Re: Apache Spark 3.1 Preparation Status (Oct. 2020)

2020-10-04 Thread Dongjoon Hyun
For Xiao's comment, I want to point out that Apache Spark 3.1.0 is
different from 2.3 or 2.4.

Apache Spark 3.1.0 should be compared with Apache Spark 2.1.0.

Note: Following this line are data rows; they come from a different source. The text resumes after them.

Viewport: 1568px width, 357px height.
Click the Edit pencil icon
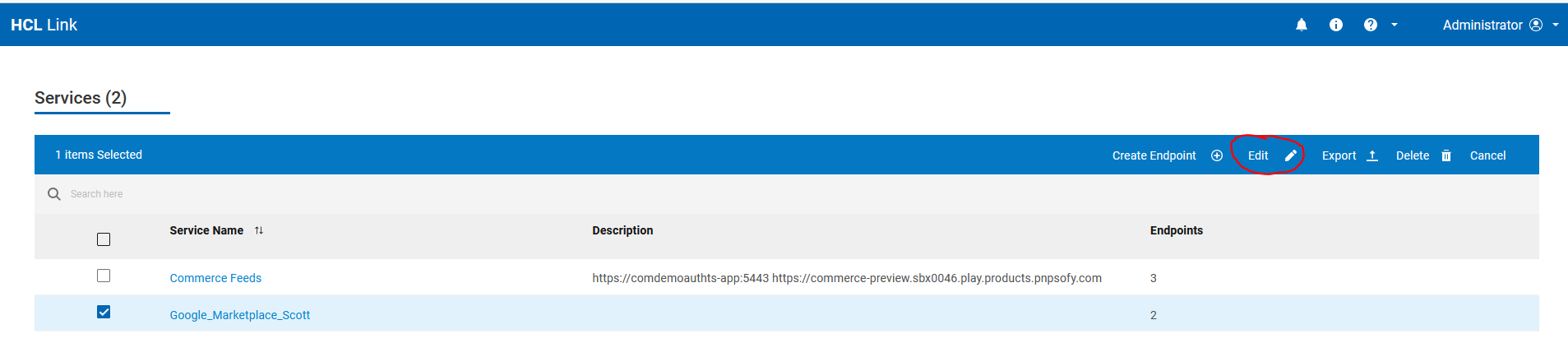(x=1291, y=155)
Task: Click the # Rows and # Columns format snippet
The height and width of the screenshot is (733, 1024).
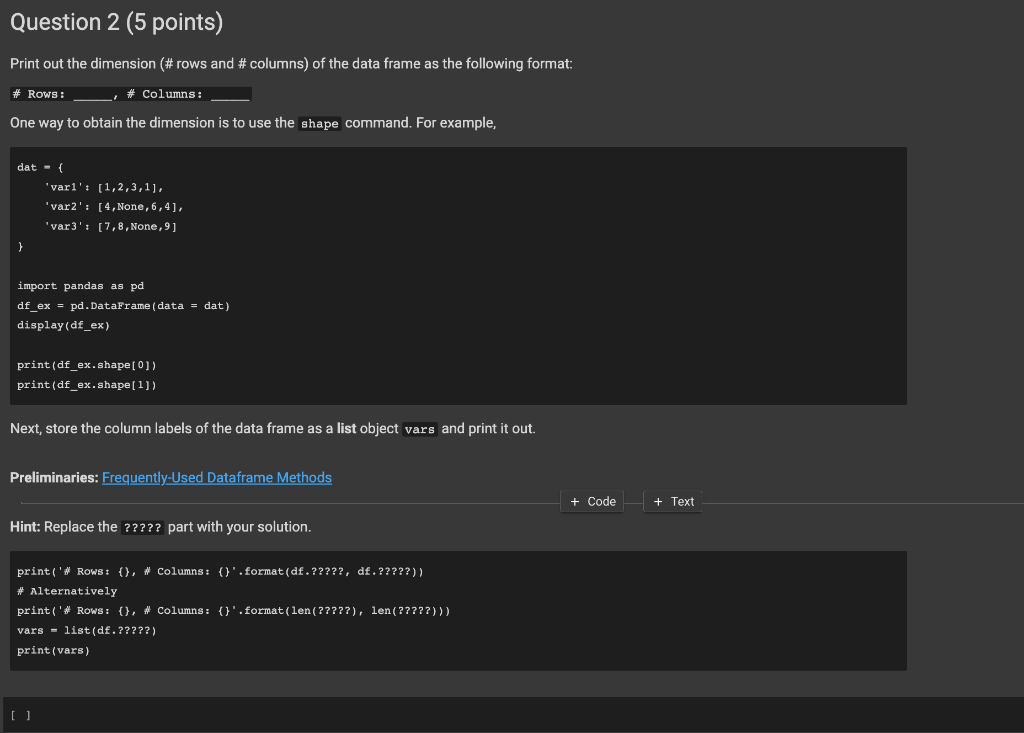Action: click(x=130, y=92)
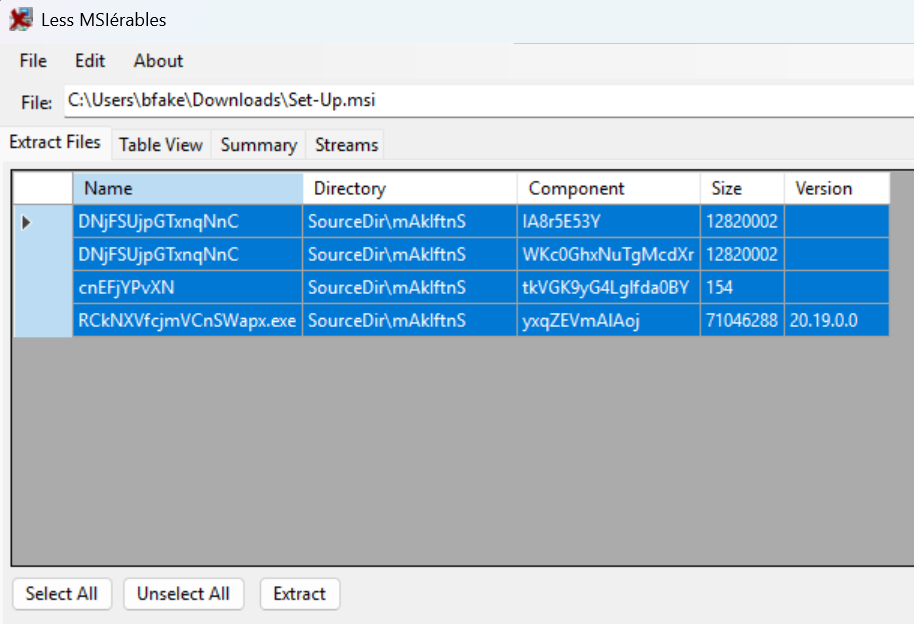Open the File menu
This screenshot has width=914, height=624.
pyautogui.click(x=33, y=61)

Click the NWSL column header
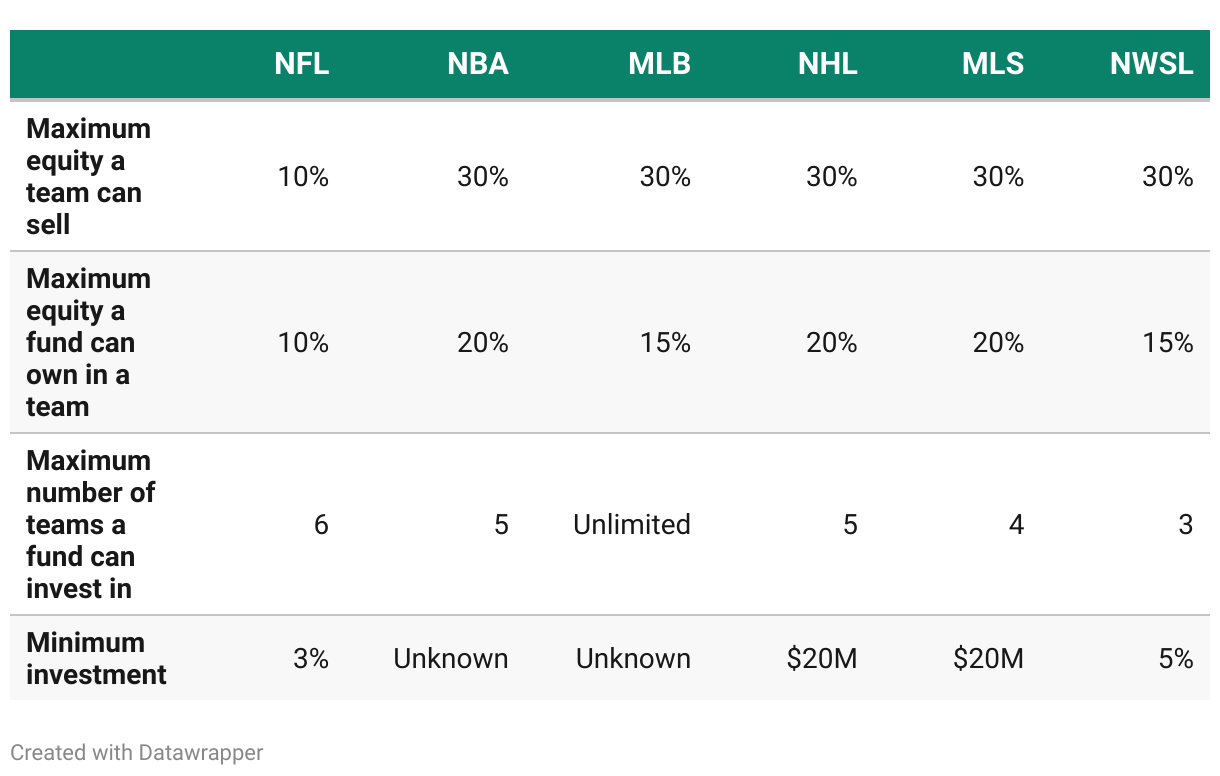[1151, 64]
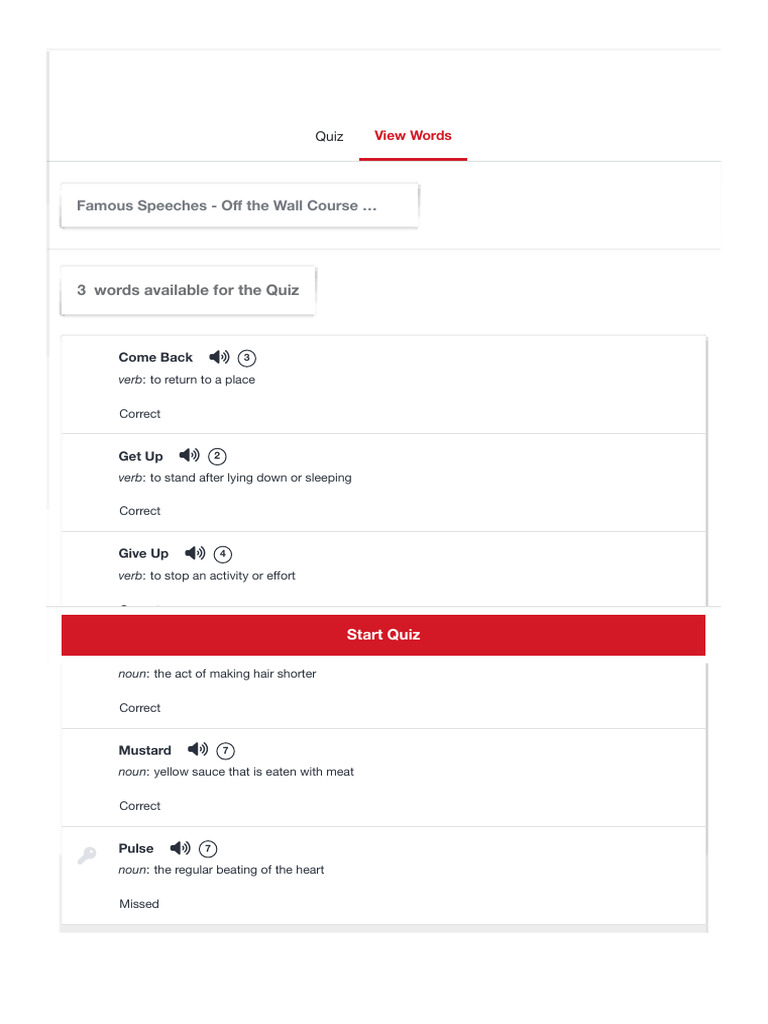
Task: Click the Mustard word title
Action: (x=145, y=750)
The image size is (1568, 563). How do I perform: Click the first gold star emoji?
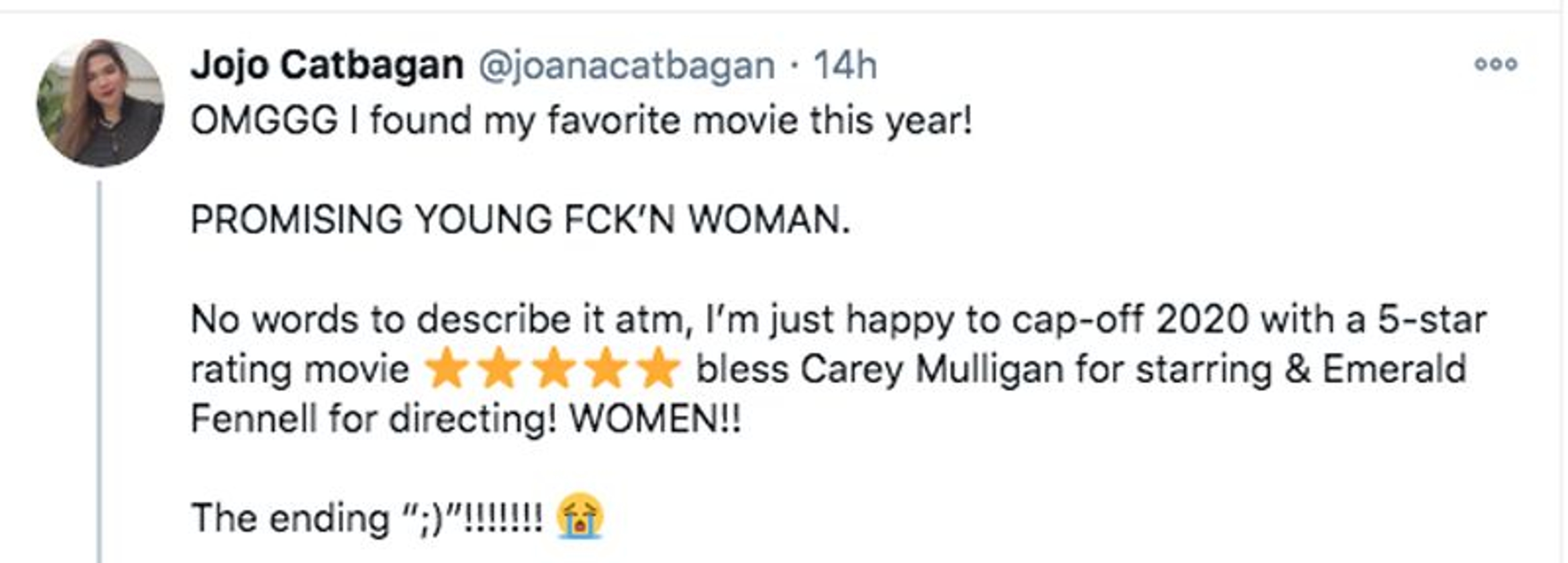point(447,368)
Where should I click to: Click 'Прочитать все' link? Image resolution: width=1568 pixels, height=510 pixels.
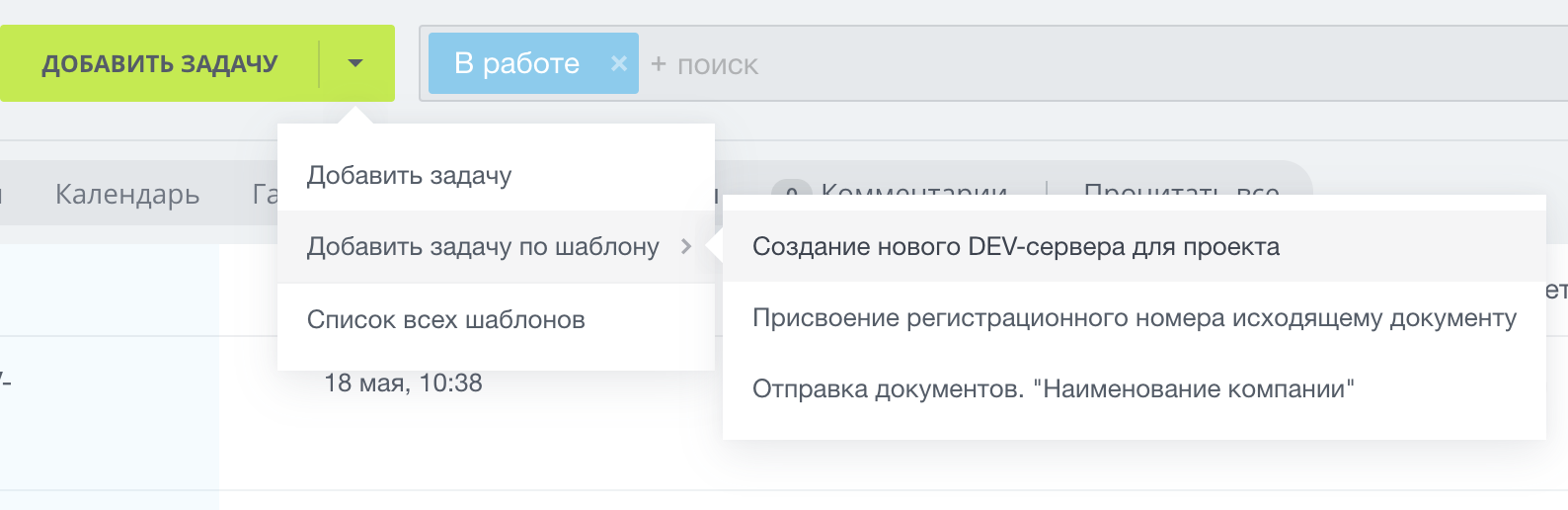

- Apache Spark 2.0.0 was released on July 26, 2016.
- Apache Spark 2.1.0 was released on December 28, 2016.

Bests,
Dongjoon.


On Sun, Oct 4, 2020 at 10:53 AM Dongjoon Hyun 
wrote:

> Thank you all.
>
> BTW, Xiao and Mridul, I'm wondering what date you have in your mind
> specifically.
>
> Usually, `Christmas and New Year season` doesn't give us much additional
> time.
>
> If you think so, could you make a PR for Apache Spark website according
> to your expectation?
>
> https://spark.apache.org/versioning-policy.html
>
> Bests,
> Dongjoon.
>
>
> On Sun, Oct 4, 2020 at 7:18 AM Mridul Muralidharan 
> wrote:
>
>>
>> +1 on pushing the branch cut for increased dev time to match previous
>> releases.
>>
>> Regards,
>> Mridul
>>
>> On Sat, Oct 3, 2020 at 10:22 PM Xiao Li  wrote:
>>
>>> Thank you for your updates.
>>>
>>> Spark 3.0 got released on Jun 18, 2020. If Nov 1st is the target date of
>>> the 3.1 branch cut, the feature development time window is less than 5
>>> months. This is shorter than what we did in Spark 2.3 and 2.4 releases.
>>>
>>> Below are three highly desirable feature work I am watching. Hopefully,
>>> we can finish them before the branch cut.
>>>
>>>- Support push-based shuffle to improve shuffle efficiency:
>>>https://issues.apache.org/jira/browse/SPARK-30602
>>>- Unify create table syntax:
>>>https://issues.apache.org/jira/browse/SPARK-31257
>>>- Bloom filter join:
>>>https://issues.apache.org/jira/browse/SPARK-32268
>>>
>>> Thanks,
>>>
>>> Xiao
>>>
>>>
>>> Hyukjin Kwon  于2020年10月3日周六 下午5:41写道:
>>>
 Nice summary. Thanks Dongjoon. One minor correction -> I believe we
 dropped R 3.5 and below at branch 2.4 as well.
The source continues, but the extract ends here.